For the scope of this guide, we will assume:
- You will have a functioning installation of Elasticsearch and Kibana
- You have installed the ROR plugin for Elasticsearch
- You have installed the ROR PRO/Enterprise plugin for Kibana
If you don't have the ROR PRO (or Enterprise) plugin for Kibana, get yourself a two weeks free trial build
On the same directory with your elasticsearch.yml
(default: config/
, create a file called readonlyrest.yml
and write the following settings into it.
readonlyrest:
# IMPORTANT FOR LOGIN/LOGOUT TO WORK WITH ROR PLUGIN FOR KIBANA
prompt_for_basic_auth: false
access_control_rules:
#########################################################
# These credentials shall be used by the logstash daemon.

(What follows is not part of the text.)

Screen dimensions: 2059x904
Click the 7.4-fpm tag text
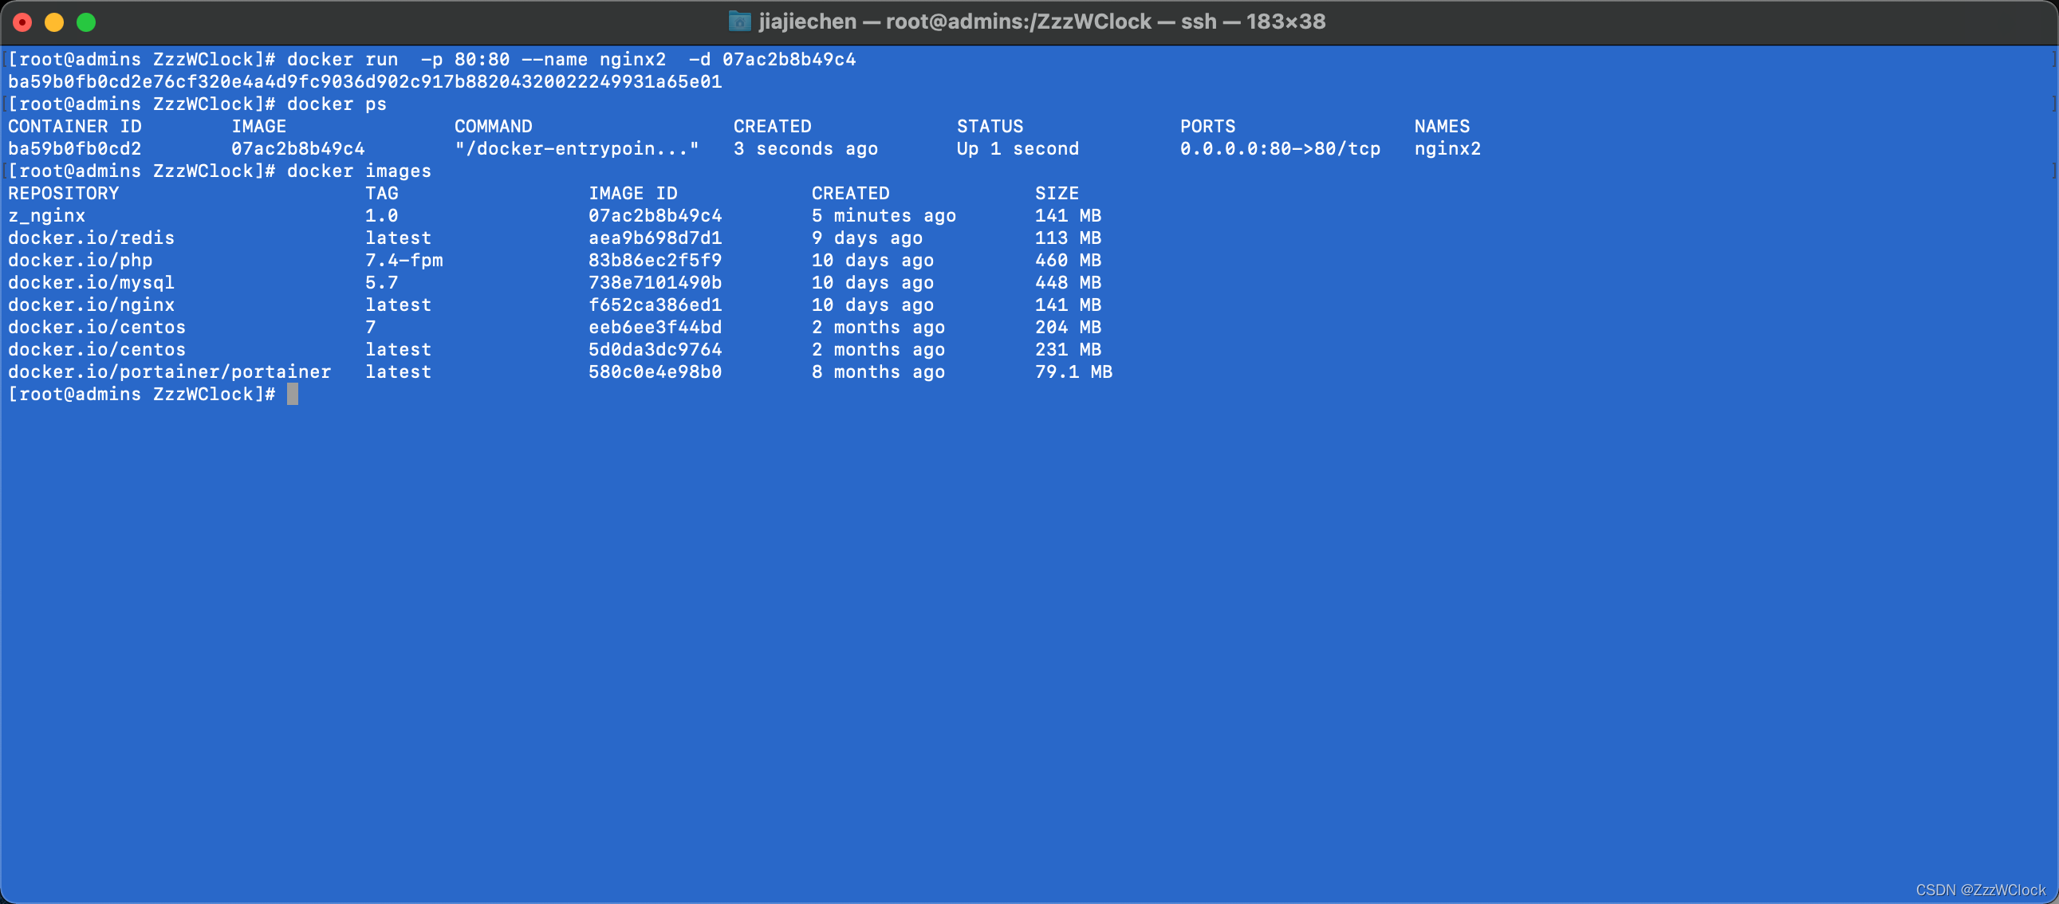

#########################################################
- name: "::LOGSTASH::"
auth_key: logstash:logstash
actions: ["indices:data/read/*","indices:data/write/*","indices:admin/template/*","indices:admin/create"]
indices: ["*logstash-*"]
#####################################################################################
# These credentials have no limitations, and shall be used only by the Kibana deamon.
#####################################################################################
- name: "::KIBANA-SRV::"
auth_key: kibana:kibana
#######################
# Actual human users...
#######################
- name: "::RO::"
auth_key: ro_usr:dev
kibana_access: ro
indices: [ ".kibana", "logstash-2019*"] # <--- can see only data from 2019
kibana_hide_apps: ["readonlyrest_kbn", "timelion", "kibana:dev_tools", "kibana:management"]
- name: "::RW::"
auth_key: rw_usr:dev
kibana_access: rw
indices: [".kibana", "logstash-*"]
kibana_hide_apps: ["readonlyrest_kbn", "timelion", "kibana:dev_tools", "kibana:management"]
- name: "::ADMIN::"
auth_key: admin_usr:dev
kibana_access: admin
indices: [".kibana", "logstash-*"]
With ROR, we try as much as possible to keep all the settings withing the Elasticsearch domain. Therefore, you'll notice how few settings are needed on the Kibana side, apart from actually installing the plugin.
Open up config/kibana.yml
and add/edit the following settings:
# Kibana server use ::KIBANA-SRV:: credentials
elasticsearch.username: "kibana"
elasticsearch.password: "kibana"
Fire up Elasticsearch
$ bin/elasticsearch
And then Kibana
$ bin/kibana
Now you are ready to point your browser to the Kibana server IP (defaulting on port 5601) and you should see a login prompt. You can login as any user i.e. "rw_usr", or "admin" and the password is always "dev".
Just remember to login with a RW user first, so Kibana can create its own default settings.